The memorial at Cup Foods went up quickly, my friend Kila Young, who lives just five blocks away recollected, “I went the next day, there were the flowers by Cup, and writing inside the bus stop, and they had the mural of him on the side of the store.” Protesters came chanting “No justice, no peace! Prosecute the police!” and “Lock them up.” Public speakers and community members gathered and spoke to crowds filling the whole block all the way across into the gas station. Chalk art, flowers and signs littered the ground all the way down the block to the Calvary Lutheran Church, whose amazing work helping not only those community members involved in the church, but those who were not. Calvary had a Station 4 making signs at the protests, as well as a large food drive for those in need. Not long after restaurants and neighbors brought out barbecues, and the memorial could be smelt and heard from blocks away.
George Floyd’s murder prompted a universal discussion, a trend began, called blackout, where everyone on Instagram posted a black screen in solidarity with the black lives that have been lost at the hands of police. At first it seemed this was a unanimous feeling of disapproval and disgust towards this vicious murder, and new found hope for change with increased non-minoity activism. Unfortunately as time went on, more and more people began to show their true colors, many who had posted a black screen went, once again, silent on BLM issues. Racists who had before lived in anonymity, came out adorned in Maga merch and hate speech filled Snapchat posts. “It’s not the police’s job to murder people,” Kila remarked during our interview, it seemed there was an abundance of ignorant white people who could not get that through their heads, and even more horrifying, as the days went on, more and more screenshots and videos of white kids, throwing around the ‘n’ word, along with many other slurs and racist “jokes” arrose. It was clearly not only Minneapolis, but even more so Minnesota needed to do better. Privileged people continued to disregard their privilege, and make excuses for racist actions, completely ignoring the deeper systemic issues.

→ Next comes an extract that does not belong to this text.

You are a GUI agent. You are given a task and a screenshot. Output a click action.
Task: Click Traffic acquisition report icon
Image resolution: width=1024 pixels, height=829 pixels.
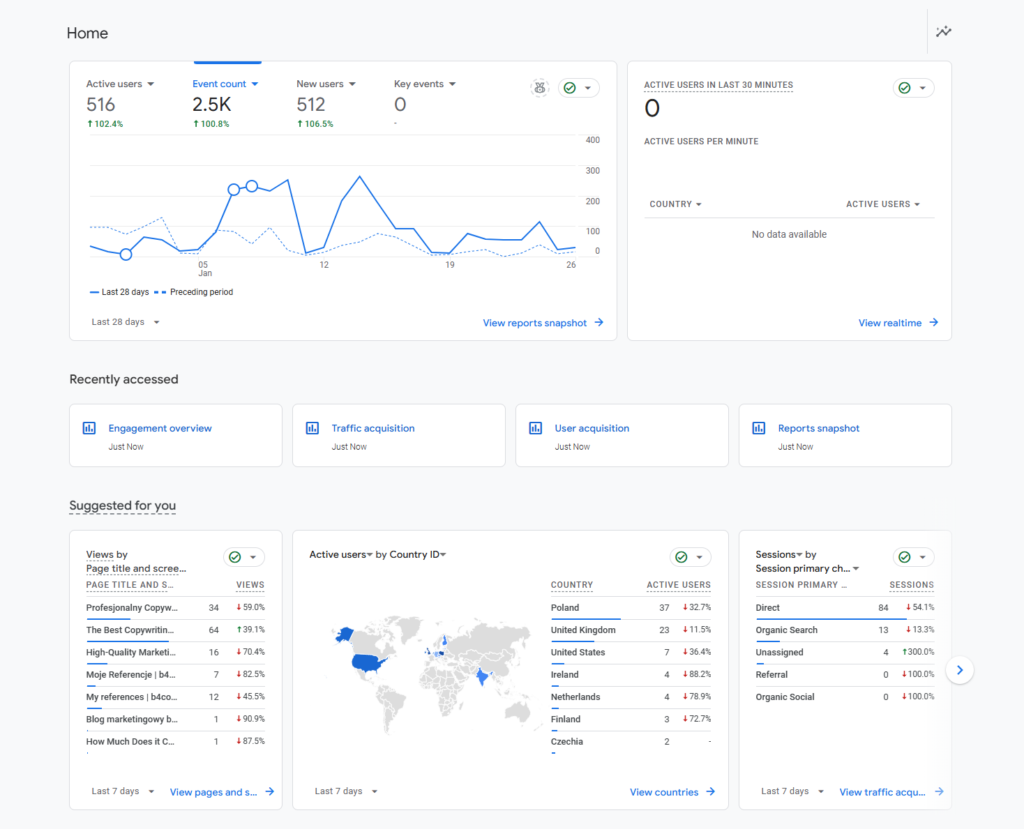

The Calvary Lutheran Church also provides another resource to help people check their privilege. The Intercultural development inventory(IDI) Is used to assess their congregation’s intercultural competence, and has allowed the church to get a more realistic view of where they are on the spectrum of privilege awareness. Psychologists explain many white people’s difficulty to accept their privilege or even deny the existence of racial Injustice as largely having to do with the desire to feel like a good, moral person. This helps to explain the blackout trend, and why instead of sparking increased activism and awareness, it instead was used as a hall pass to appear “socially acceptable” to other non POCs.
These racial issues, that are so ingrained into our society and into the systems that our society is built on can only be fixed when white people stop seeing it as a black issue to sympathize with, and start seeing it as a white issue to fix.
It was quite eye-opening for me to read this piece. The journalist, someone who lives in Minneapolis and has first-hand knowledge of the city, made me see through her eyes. Very thought-provoking.